The point is not to turn every store into a chatbot. The point is to reduce friction.

When conversational interfaces are grounded in strong search, merchandising, and recommendation systems, they can help shoppers move from vague intent to confident purchase faster. That is why Gilad’s view of conversational commerce feels more practical than hype-driven. It fits into the product discovery stack rather than floating above it.

Real-time personalization matters more than static relevance

Another reason Fast Simon’s positioning stands out is its emphasis on real-time and session-based personalization.

This matters because shopper intent is fluid. A visitor can come to the same site on two different days with two completely different goals. Even within a single session, preferences become clearer as the shopper clicks, filters, and compares.

A static search engine treats relevance as fixed. A more advanced system treats relevance as adaptive.

That difference matters in e-commerce because small shifts in context often change what the right result should be. A shopper browsing premium products behaves differently from a shopper focused on sale items. Someone comparing color variants may need different ranking logic than someone searching for a compatible replacement. Someone using mobile late at night may want a much shorter path to the best option than someone leisurely exploring a new category.

By tying search and discovery more closely to behavior signals, Fast Simon is pushing toward a system that responds to what the shopper is doing now, not just what the catalog says in general.

This is part of why the move away from basic keyword search is not only about search technology. It is about context. Relevance becomes stronger when the store understands present intent, past behavior, current session actions, and merchandising goals together.

Why this approach appeals to modern e-commerce teams

For e-commerce teams, one of the most attractive parts of this model is that it is not designed only for engineers.

Fast Simon talks openly about giving merchandising and e-commerce teams no-code control while also supporting more technical environments through APIs, SDKs, headless commerce support, and integrations with platforms like Shopify, BigCommerce, Magento, WooCommerce, and Wix.

That balance matters.

Many brands do not need another tool that creates dependency on development resources for every change. Merchandisers want to move faster. Growth teams want to test. Operators want better visibility. Developers still need flexibility, but business teams also need control over ranking, filters, recommendations, collection logic, and onsite discovery experiences.

Gilad’s broader strategy appears to understand that reality. A discovery platform only becomes truly valuable when it helps the people closest to revenue act faster without losing strategic oversight.

That is also why the conversation around agentic AI is interesting in his case.

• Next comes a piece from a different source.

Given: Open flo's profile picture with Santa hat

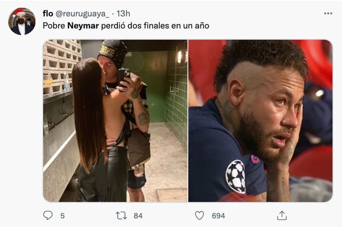Looking at the screenshot, I should coord(21,21).
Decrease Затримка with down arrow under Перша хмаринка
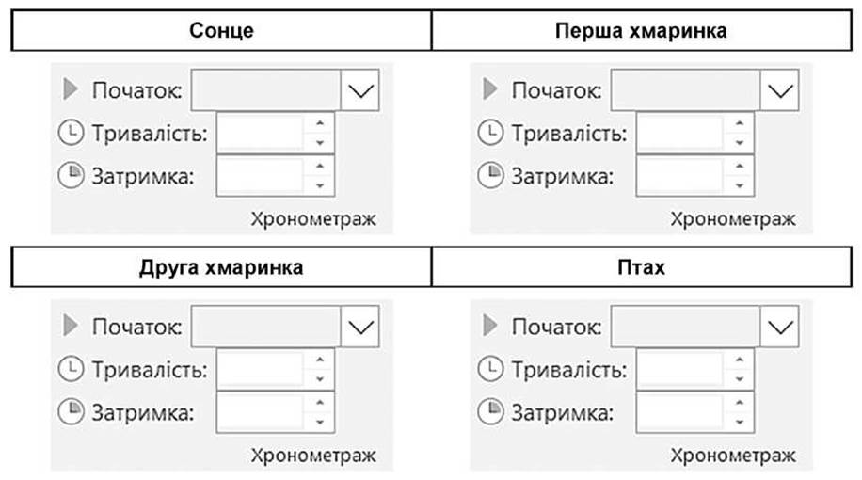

Rather than overhyping fully autonomous shopping behavior, Gilad has pointed toward backend use cases that help merchants make better decisions inside practical guardrails. That feels far more useful for real e-commerce operations today.

What Zohar Gilad’s work says about the future of e-commerce search

The larger takeaway from Zohar Gilad and Fast Simon is not simply that keyword search is outdated. It is that e-commerce brands need a more complete way to think about discovery.

Search still matters, but not as a standalone function. It matters as part of a connected system that understands intent, adapts in real time, supports merchandising intelligence, reduces zero-result searches, improves product ranking, and helps shoppers move through the store with less friction.

That is the real shift.

Basic keyword search asks whether the store found the words. Gilad’s approach asks whether the store understood the shopper.

For brands trying to improve conversion rate, average order value, revenue per visitor, and overall e-commerce experience, that is a much better question to build around.